STEP defines multiple file representations including clear text encoded as EXPRESS and exchange structures commonly serialized with extensions used by vendors such as Siemens NX and CATIA for CAD data exchange. The standard includes the Part 21 (STEP-File) ASCII clear-text format and Part 28 XML mappings, while neutral interchange mechanisms parallel efforts from ECMA and IEEE. Files encapsulate entities for geometry and topology interoperable with systems like Solid Edge, Inventor, and Onshape. Variants include compressed packaging used in industrial pipelines at Rolls-Royce and Boeing for large assemblies, and XML-based interchange for integration with PLM systems used by Siemens Teamcenter and Dassault ENOVIA.
Data models in the standard are expressed in the EXPRESS language and capture semantics for shapes, assemblies, product manufacturing information, and kinematics, aligning with modeling needs of NASA JPL and ESA ESTEC projects. Application Protocols (APs) define domain-specific exchanges such as AP203 for configuration-controlled 3D design, AP214 for automotive, AP242 for managed model-based 3D engineering, and AP238 for CAM, each adopted by firms like Ford, BMW, Airbus Helicopters, and Rolls-Royce North America. AP242 consolidates geometry, tessellation, PMI, and material definitions to serve complex supply-chains including SKF and Bosch.
Major CAD and PLM vendors provide import/export capabilities for STEP, including Siemens NX, CATIA, Creo, Autodesk Fusion 360, SolidWorks, and Bentley Systems. Interoperability tools and libraries such as those from Open CASCADE, commercial converters by Elysium, and validation suites from NIST and PTC assist adoption. Aerospace suppliers and defense integrators such as BAE Systems and Thales Group use STEP-based pipelines integrated with MBD practices championed by SAE International and endorsed by standards bodies like ISO and IEC.
Use cases span collaborative design across multinational OEMs like General Motors, Toyota, and Volkswagen Group; supply-chain exchange among tiers working with ZF Friedrichshafen and Magna International; archival and regulatory submission to authorities such as FAA and EASA; and digital manufacturing workflows in factories operated by Siemens AG and GE Aviation.
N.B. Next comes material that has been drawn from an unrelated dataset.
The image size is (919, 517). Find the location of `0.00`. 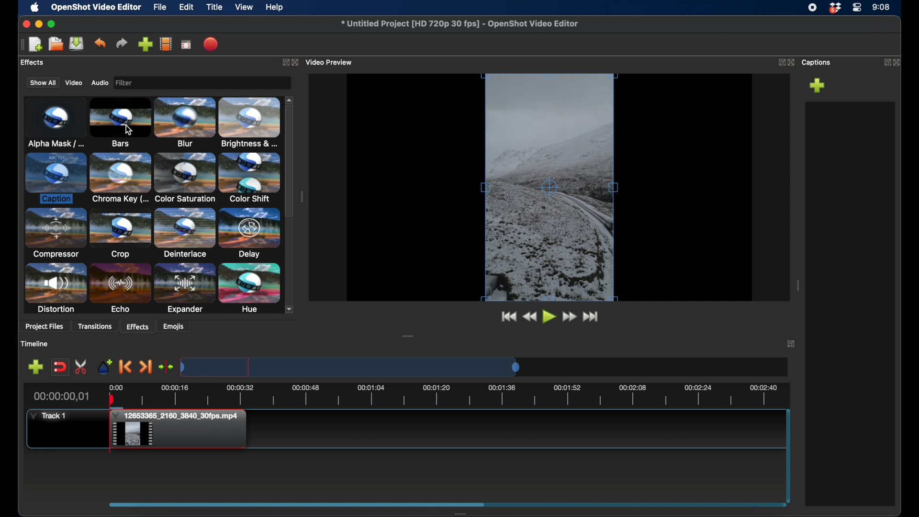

STEP enables model-based definition (MBD) initiatives embraced by Airbus, Boeing, and Lockheed Martin, supports additive manufacturing workflows used by Stratasys and 3D Systems, and underpins simulation exchanges with tools from Ansys and MSC Software.
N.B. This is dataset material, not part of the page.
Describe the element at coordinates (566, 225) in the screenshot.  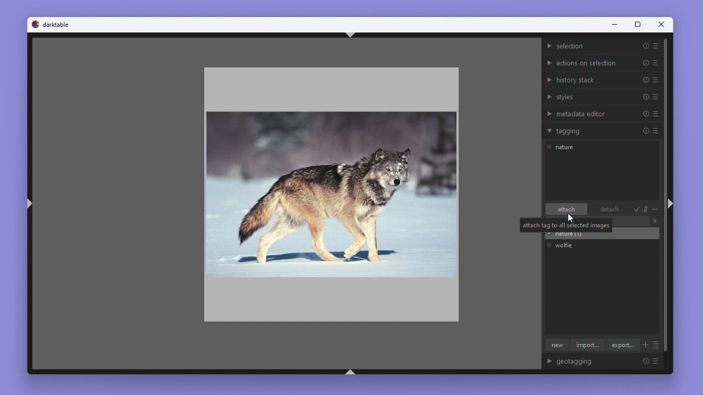
I see `Text` at that location.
Extensions and harmonization efforts involve AP242 harmonization, STEP-NC integration, and mapping to standards such as ISO 9001, ISO 14001, and AS9100 quality frameworks; coordination occurs with OMG for ontologies and W3C for web-friendly serializations. Industry consortia including ProSTEP iViP, PDES, Inc., and Manufacturing USA projects drive interoperability testing with datasets from NIST and validation programs used by CIMdata and IMSC. Ongoing research collaborations with universities like MIT, Stanford University, TU Delft, and ETH Zurich explore semantic enrichment, digital twin integration, and linkage with IoT platforms from Siemens MindSphere and GE Predix.